Tuesday, June 29, 2010

Farm visit: Moms and males and a chewer of tails


For the first time since I've owned a horse -- that's the spring of 2007, if anyone is counting -- I managed to visit my charges on consecutive days at their boarding farm in central Virginia.

I stopped by Hilltop Farm, north of Gordonsville, on Friday afternoon, and after a pleasant first-time visit to Lynchburg (almost two hours off) I returned Saturday morning to spend some time with the horses again.

All is relatively well in their world, though the new colt -- who remains unnamed, which is likely fodder for another blog post -- is in dutch with Sarah Warmack, the farm owner. The not-so-little guy (pictured here at exactly 21 days) decided to chew off mama's tail.

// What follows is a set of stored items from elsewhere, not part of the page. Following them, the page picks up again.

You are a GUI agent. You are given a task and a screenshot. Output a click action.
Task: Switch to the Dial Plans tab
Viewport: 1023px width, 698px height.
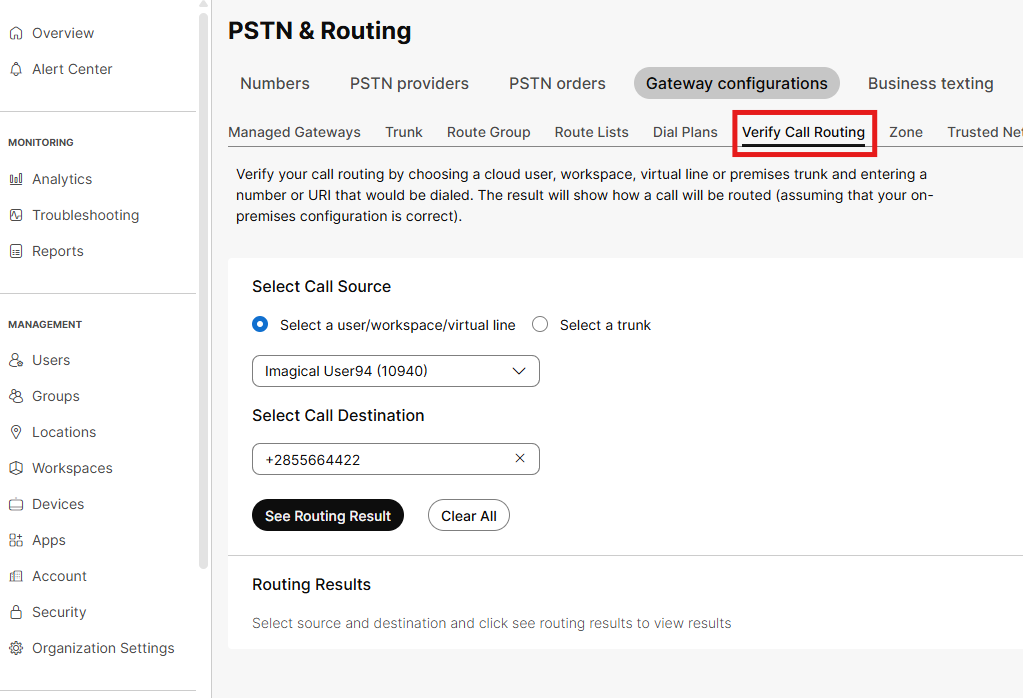[685, 132]
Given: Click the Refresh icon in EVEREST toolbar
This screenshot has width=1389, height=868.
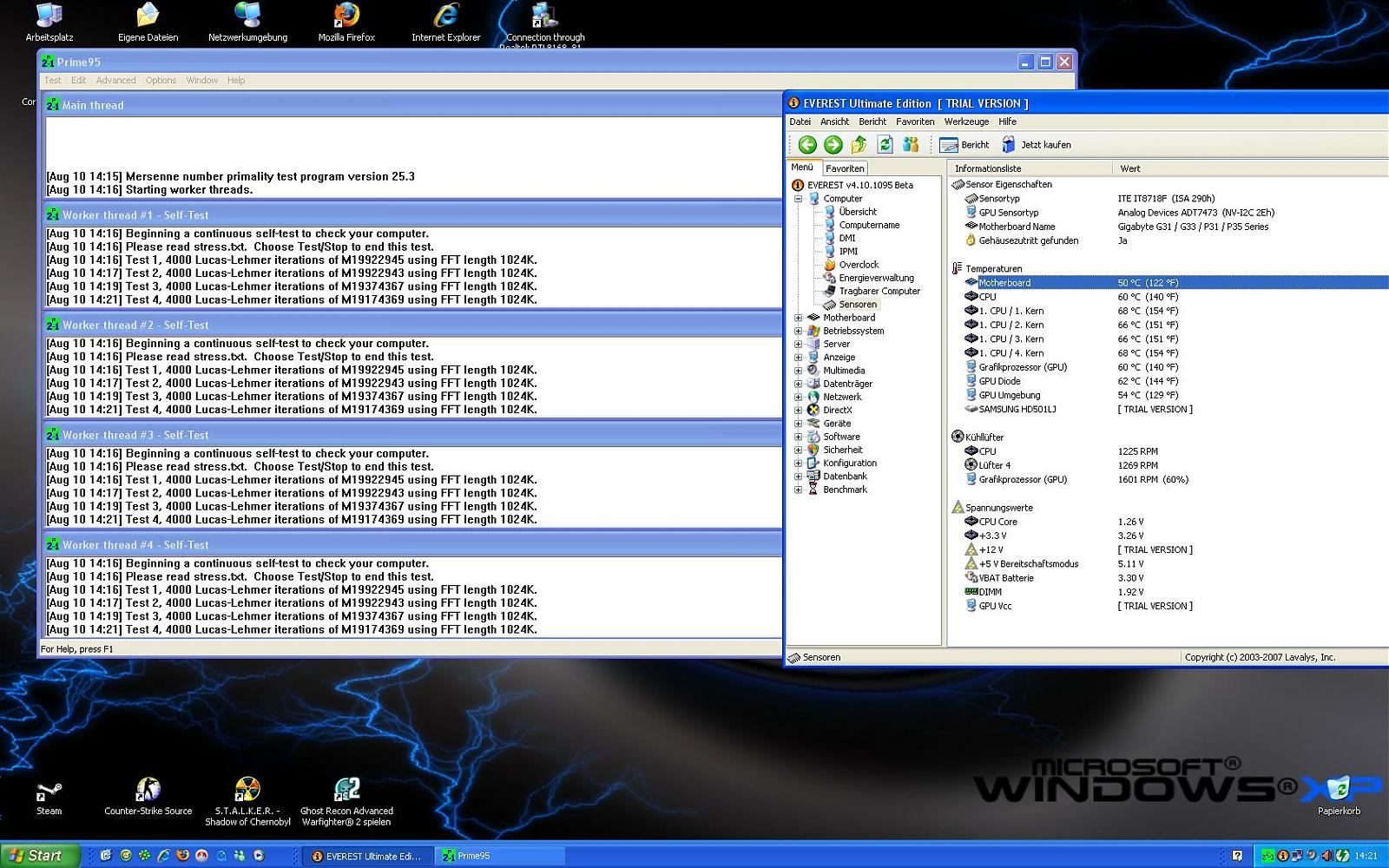Looking at the screenshot, I should pos(885,145).
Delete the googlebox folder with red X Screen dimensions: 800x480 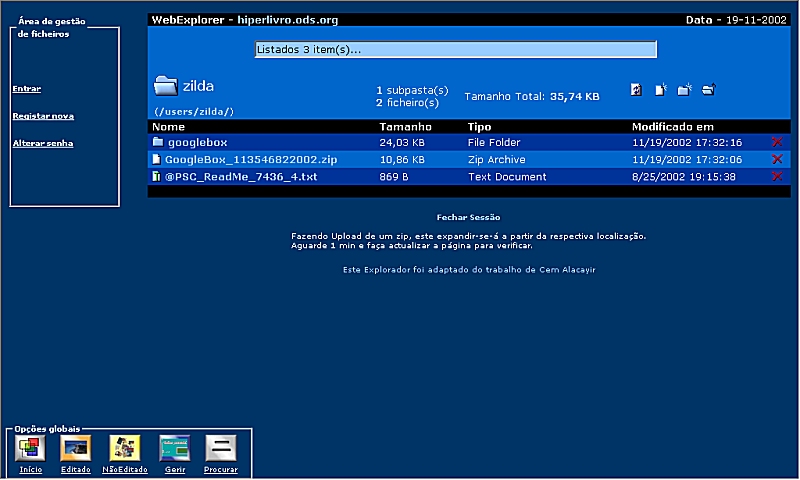(777, 142)
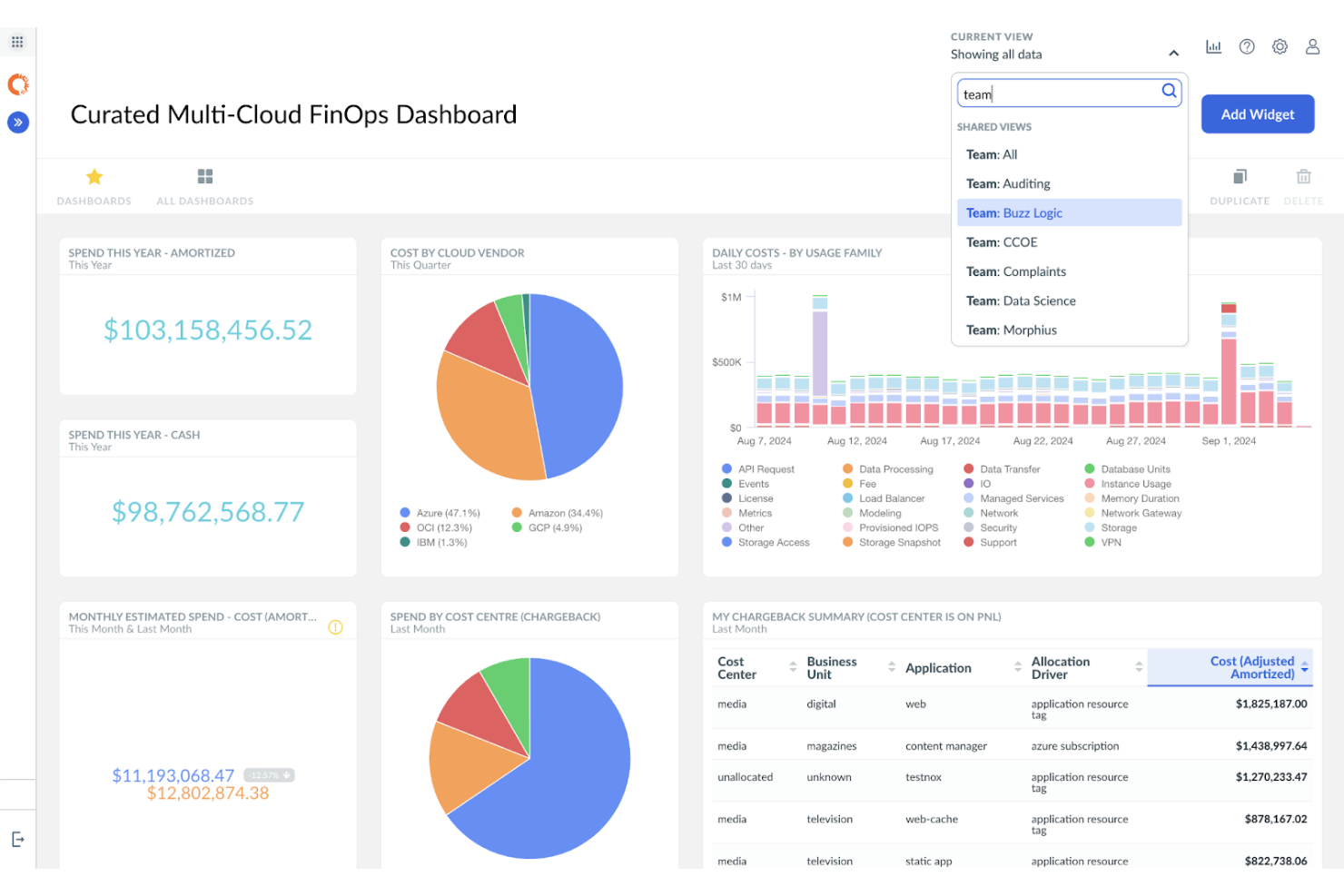Click the warning icon on Monthly Estimated Spend widget
Screen dimensions: 1344x896
335,626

His dam, Bushes Victory, has such a fine, flowing forelock that Sarah has joked she should be a hair model. Well, her tail was long, glistening and beautiful, as well, nearly touching the ground.

Not anymore. Her new little cuss has gnawed two-thirds of it off.

Sarah has coated the remainder with a nasty concoction that will hopefully prompt the colt to keep his teeth to himself. Meanwhile, she says he's otherwise just about as playful and desiring of human attention as a foal could be.

At the other end of the barn, my yearling colt, now being officially registered as All in On Red (Inner Harbour-Lady's Wager, by Lear Fan) is sharing a large stall with his pasture buddy, Illicium Verum, aka "Vern." They spend the warm days shaded indoors, and get turnout at night.


Red was a very late 2009 foal, born on June 18. So in his picture here, he is only a year and eight days old; some yearlings would be 16 or even 17 months of age.

Vern was foaled on April 11 last year, making him 68 days Red's senior. At what I'm guessing is a shade under 14 hands, Red has caught up to Vern in size (Vern's sire, Noles, and dam, Star Anise, are both only about 15.2) and has eclipsed his classmate in speed.

Sarah says that Vern is "always the instigator" when the two race in the field, breaking first and building a quick lead. But Red never fails to overtake him. And when they make a turn back for home at the fence, the younger colt progressively draws off, and keeps running long after Vern has run out of wind and thrown in the towel.

They're just two young horses on one small farm, but I like the fact that Red seemingly wants to run -- and run, and run -- and is intent on finishing ahead ... well ahead.

As for their dams, Tory will learn to live with a short tail for awhile -- Sarah speculates it will take two years to grow all the way back -- and Lady is keeping on weight better than at any time since I got her (in 2008) and is feeling a bit more energetic in the pasture as she enters her second empty season in a row. She is not in foal since my stallion, Silver Music, the tail-biter's daddy, died on Derby Day in May.

Two moms, two boys, and no foals expected in 2011. We'll make do with that for now.